Postby Burillo; Mon Sep 25, 2017 9:05 am Re: What Are The Absolute Essentials?

i would approach this the other way around. if there's a common task that you find yourself doing, that's when you look for a plugin. in my opinion, it's better to suit tools to your workflow, rather than imagining some kind of a spherical workflow in a vacuum that you haven't experienced yet, and trying to fit your toolbox to reflect said workflow you haven't experienced yet.
From Russia with love
ghettosynth
KVRAF
 
9633 posts since 13 Oct, 2009

Postby ghettosynth; Mon Sep 25, 2017 9:12 am Re: What Are The Absolute Essentials?

Burillo wrote:i would approach this the other way around. if there's a common task that you find yourself doing, that's when you look for a plugin. in my opinion, it's better to suit tools to your workflow, rather than imagining some kind of a spherical workflow in a vacuum that you haven't experienced yet, and trying to fit your toolbox to reflect said workflow you haven't experienced yet.

» To-do list:
- 1) Answer these questions about the forum thread:
(a) What time did Burillo post the reply?
(b) According to Burillo, when should you look for a plugin?
(c) How many posts does ghettosynth have, and since what date?
- 2) Carry on the forum thread about plugin essentials from where it stops.

» Raw data:
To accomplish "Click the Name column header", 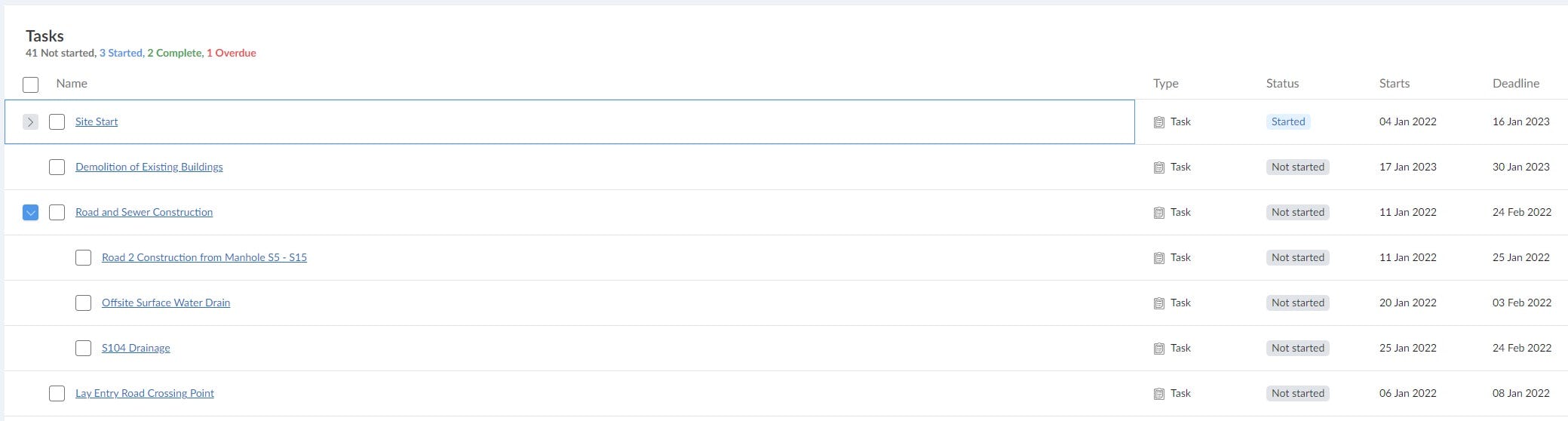I will click(x=72, y=84).
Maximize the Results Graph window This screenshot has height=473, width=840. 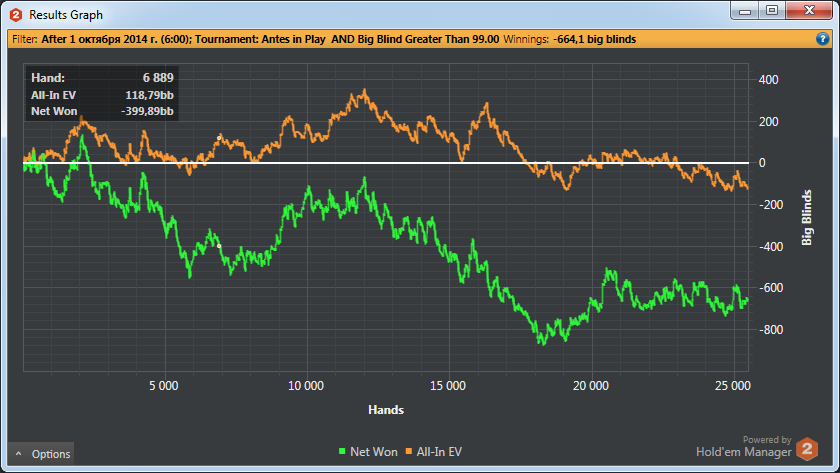772,11
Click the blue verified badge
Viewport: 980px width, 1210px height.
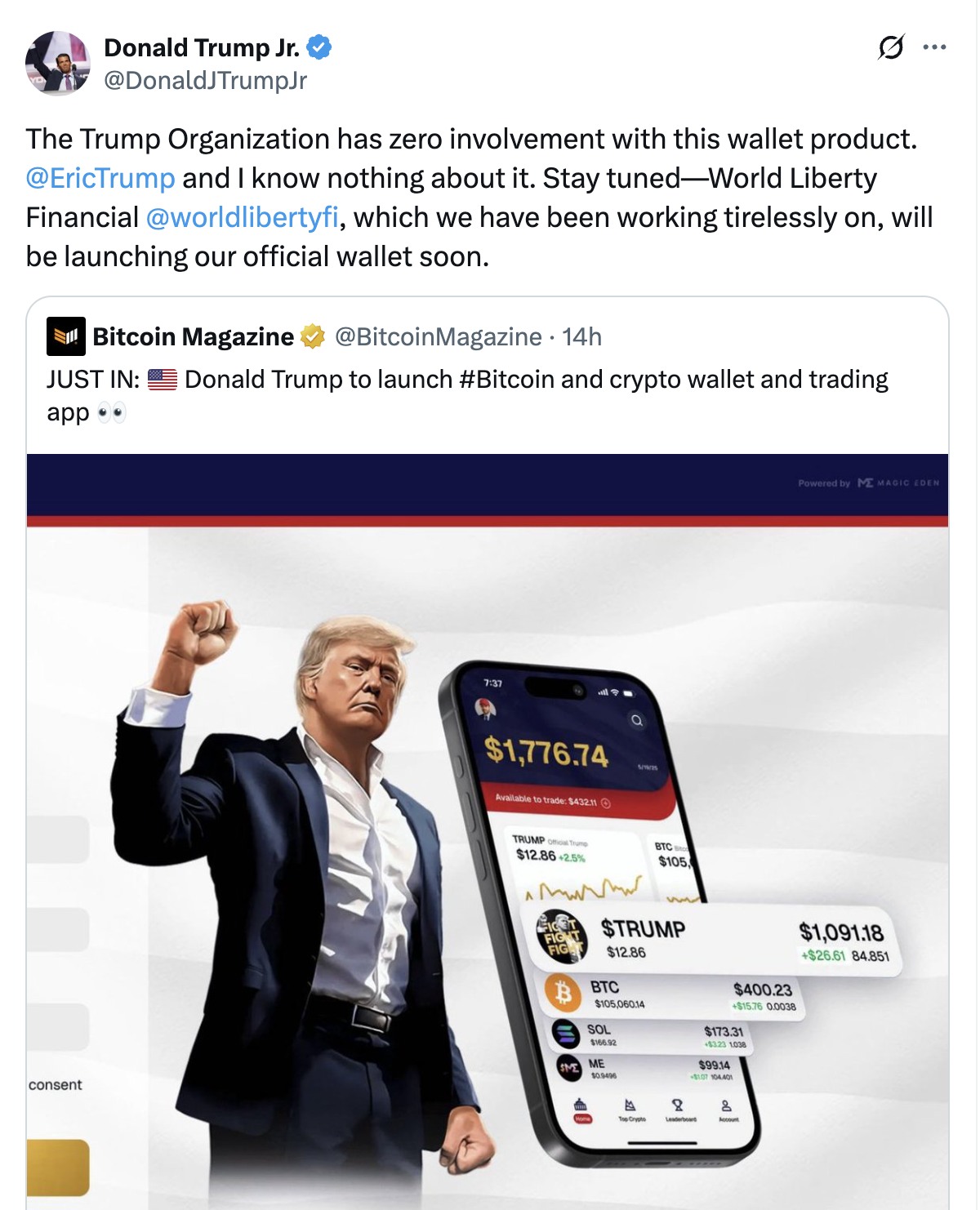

» Responses to the tasks:
- 1)
(a) 9:05 am on Mon Sep 25, 2017.
(b) When there's a common task that you find yourself doing.
(c) 9633 posts since 13 Oct, 2009.

- 2)
I agree. In fact, you've already discovered that you needed a monoizer plugin and so you went out and picked one up, albeit, a free one, but I even use this attitude for free stuff to avoid spending too much time downloading stuff that I don't need.

Related, I have found that by buying bundles when they are on a great sale that I have managed to fill in a lot of gaps. I make sure that the bundle has enough to justify the price "to me", and if so, I pick it up. What I've found is that over time I realize that when I need something different, I often have it.

So, at this point, I suggest that you get going on some mixing and updating your workflow and habits and then wait for the Black Friday sales.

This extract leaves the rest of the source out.